You are not logged in.
Folks, I have a unique and challenging problem that has exhausted my Arch Linux skills, and so I am now turning to you.
I have a vintage Pentium Pro 200 system (that’s 200 MHz folks! – 200 MHz 686 architecture – the original 686!), two CPUs, running a dual boot between Windows NT 4.0 and Arch Linux Duke (2007). It has 512 MB of RAM and a 120 GB hard drive, partitioned up between Windows NT and Linux. I built this system new in 2007, hence the dated version of Arch. It has run like a charm all these years, granted not getting that much use. After about a year of no use at all, I fired the system up last week to help with a little research for a blog post I was writing on networking Windows NT 4.0 and Mac OS 8.6. Windows NT 4.0 fired right up with no issue, and after I was done testing what needed to be tested I tried to boot over to Arch.

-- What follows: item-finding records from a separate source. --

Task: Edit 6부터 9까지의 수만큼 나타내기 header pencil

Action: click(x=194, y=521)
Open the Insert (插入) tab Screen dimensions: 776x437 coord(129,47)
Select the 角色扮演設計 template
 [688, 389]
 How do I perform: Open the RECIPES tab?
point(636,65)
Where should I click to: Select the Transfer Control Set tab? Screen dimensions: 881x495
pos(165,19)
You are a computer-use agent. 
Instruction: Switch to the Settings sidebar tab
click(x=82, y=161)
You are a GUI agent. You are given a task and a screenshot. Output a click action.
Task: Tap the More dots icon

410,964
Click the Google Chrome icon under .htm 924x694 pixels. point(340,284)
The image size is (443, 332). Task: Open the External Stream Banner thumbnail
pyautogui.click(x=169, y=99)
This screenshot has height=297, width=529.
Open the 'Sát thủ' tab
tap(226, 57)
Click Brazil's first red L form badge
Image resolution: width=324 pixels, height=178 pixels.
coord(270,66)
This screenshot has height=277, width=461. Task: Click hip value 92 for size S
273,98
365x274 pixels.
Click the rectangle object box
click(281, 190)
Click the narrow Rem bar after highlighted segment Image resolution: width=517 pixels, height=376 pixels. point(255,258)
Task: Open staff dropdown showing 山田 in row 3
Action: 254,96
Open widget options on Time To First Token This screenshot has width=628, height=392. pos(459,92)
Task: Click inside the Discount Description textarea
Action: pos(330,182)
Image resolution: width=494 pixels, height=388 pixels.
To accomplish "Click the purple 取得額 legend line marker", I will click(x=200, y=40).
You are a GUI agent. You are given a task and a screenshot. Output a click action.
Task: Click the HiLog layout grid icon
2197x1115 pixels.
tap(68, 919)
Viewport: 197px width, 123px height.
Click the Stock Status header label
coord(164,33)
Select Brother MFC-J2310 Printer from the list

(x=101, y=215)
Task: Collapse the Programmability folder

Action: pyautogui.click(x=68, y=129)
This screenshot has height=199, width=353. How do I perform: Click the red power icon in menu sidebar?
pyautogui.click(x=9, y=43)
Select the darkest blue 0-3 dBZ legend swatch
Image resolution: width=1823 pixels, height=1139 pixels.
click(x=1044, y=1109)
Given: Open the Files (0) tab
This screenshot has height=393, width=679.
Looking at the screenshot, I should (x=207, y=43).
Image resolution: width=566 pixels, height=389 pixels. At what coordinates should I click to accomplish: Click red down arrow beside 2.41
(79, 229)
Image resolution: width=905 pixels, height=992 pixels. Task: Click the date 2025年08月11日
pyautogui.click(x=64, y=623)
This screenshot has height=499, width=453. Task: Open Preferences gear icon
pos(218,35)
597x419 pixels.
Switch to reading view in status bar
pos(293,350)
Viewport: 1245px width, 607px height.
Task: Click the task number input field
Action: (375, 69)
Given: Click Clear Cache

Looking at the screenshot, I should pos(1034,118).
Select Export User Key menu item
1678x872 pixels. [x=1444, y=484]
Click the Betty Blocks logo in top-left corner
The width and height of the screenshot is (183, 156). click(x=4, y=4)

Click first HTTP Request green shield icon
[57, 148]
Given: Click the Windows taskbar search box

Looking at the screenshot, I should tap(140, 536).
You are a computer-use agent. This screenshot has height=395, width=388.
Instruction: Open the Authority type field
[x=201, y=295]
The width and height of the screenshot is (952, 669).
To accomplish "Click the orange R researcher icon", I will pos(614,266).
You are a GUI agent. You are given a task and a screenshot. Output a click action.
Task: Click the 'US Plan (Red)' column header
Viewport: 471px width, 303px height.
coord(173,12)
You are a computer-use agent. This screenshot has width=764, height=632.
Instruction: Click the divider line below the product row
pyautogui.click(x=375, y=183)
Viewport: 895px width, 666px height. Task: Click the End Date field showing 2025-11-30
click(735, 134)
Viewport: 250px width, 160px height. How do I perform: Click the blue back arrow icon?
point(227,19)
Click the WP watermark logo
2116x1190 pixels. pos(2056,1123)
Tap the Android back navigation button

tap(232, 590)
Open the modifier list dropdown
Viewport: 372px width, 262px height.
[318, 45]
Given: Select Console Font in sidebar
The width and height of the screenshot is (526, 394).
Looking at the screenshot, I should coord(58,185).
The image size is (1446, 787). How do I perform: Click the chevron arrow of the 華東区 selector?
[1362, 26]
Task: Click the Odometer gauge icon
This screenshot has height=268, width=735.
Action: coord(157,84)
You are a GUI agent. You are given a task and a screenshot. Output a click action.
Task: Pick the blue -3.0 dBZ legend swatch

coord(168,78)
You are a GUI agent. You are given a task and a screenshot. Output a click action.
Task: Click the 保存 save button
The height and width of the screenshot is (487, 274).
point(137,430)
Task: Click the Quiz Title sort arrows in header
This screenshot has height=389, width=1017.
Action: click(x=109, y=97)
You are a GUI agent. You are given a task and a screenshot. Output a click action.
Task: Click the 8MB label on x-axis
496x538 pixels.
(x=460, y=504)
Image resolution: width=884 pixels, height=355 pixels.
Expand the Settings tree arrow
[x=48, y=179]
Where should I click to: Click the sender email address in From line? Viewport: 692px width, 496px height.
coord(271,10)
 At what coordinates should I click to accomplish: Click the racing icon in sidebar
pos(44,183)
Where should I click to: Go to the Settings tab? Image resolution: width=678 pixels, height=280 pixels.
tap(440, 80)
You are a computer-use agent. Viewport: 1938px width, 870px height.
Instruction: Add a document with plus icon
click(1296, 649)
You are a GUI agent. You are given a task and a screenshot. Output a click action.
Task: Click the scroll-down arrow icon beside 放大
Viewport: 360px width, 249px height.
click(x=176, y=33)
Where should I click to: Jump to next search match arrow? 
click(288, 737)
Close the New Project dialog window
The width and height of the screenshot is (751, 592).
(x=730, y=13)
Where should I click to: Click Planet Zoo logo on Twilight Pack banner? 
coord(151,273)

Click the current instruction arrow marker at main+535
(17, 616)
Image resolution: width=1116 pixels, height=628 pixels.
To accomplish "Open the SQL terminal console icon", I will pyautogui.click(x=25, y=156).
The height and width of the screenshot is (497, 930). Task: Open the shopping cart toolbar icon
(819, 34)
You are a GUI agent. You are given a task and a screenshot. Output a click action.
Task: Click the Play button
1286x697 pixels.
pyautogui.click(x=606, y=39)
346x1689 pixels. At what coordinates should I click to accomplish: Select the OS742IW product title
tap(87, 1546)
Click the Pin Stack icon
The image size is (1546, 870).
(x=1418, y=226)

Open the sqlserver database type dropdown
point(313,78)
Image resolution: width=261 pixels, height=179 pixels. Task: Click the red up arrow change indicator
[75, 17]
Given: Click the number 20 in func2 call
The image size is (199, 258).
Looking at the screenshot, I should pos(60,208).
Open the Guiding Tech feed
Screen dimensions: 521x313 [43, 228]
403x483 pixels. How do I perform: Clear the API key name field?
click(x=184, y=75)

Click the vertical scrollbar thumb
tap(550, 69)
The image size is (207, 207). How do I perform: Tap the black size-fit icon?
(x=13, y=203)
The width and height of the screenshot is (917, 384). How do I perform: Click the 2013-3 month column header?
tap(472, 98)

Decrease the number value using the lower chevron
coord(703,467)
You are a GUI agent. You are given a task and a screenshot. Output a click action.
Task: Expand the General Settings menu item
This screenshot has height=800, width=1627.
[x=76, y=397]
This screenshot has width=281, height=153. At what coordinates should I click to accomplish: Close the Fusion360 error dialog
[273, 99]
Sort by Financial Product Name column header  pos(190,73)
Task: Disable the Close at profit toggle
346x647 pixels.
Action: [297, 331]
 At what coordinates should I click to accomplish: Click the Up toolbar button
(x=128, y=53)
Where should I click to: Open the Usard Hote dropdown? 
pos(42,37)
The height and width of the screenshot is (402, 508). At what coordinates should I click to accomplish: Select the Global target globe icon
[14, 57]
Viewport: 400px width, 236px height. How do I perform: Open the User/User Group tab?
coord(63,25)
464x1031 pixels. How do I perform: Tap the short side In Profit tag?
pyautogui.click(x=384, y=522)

After a year of disuse, Arch unexpectedly and stubbornly refused to boot. The boot process started up just fine, but towards the end, it declared that it could not mount the root file system on the root device and took a kernel panic and stopped. My Arch skills have gotten a bit rusty in the last few years, but I dusted them off and went to work. My guess was a file system or superblock error. Arch wouldn’t boot, but I dragged out my trusty RIPLinux 2.9 Rescue Live CD and fired it up. It came right up and ran, and I was able to mount the Arch partition and view all the files… everything seemed to be there; it just wouldn’t boot. Windows NT 4.0 AND RIPLinux both boot and run on the machine, so the hardware is fine as well.
A little information on the disk layout. Windows NT 4.0 is in the first partition on the hard drive. The extended partition has a second Windows NT 4.0 partition (sort of a /home partition for Windows NT 4.0), followed by the main Arch partition (the one I am trying to boot), followed by a swap partition and then the largest partition, which I use to share data between Arch and Windows NT 4.0 (I have loaded an ext2/3 driver into Windows NT 4.0 and it happily accesses the Linux partitions on the box).
RIPLinux’s e2fsck did find some issues with the Arch partition and I had it repair them all. I checked again afterwards that all the files were still there, and they were. With the partition now known to be clean, and the superblock repaired from one of the backups, all should have been well. However, Arch still wouldn’t (and still won’t) boot.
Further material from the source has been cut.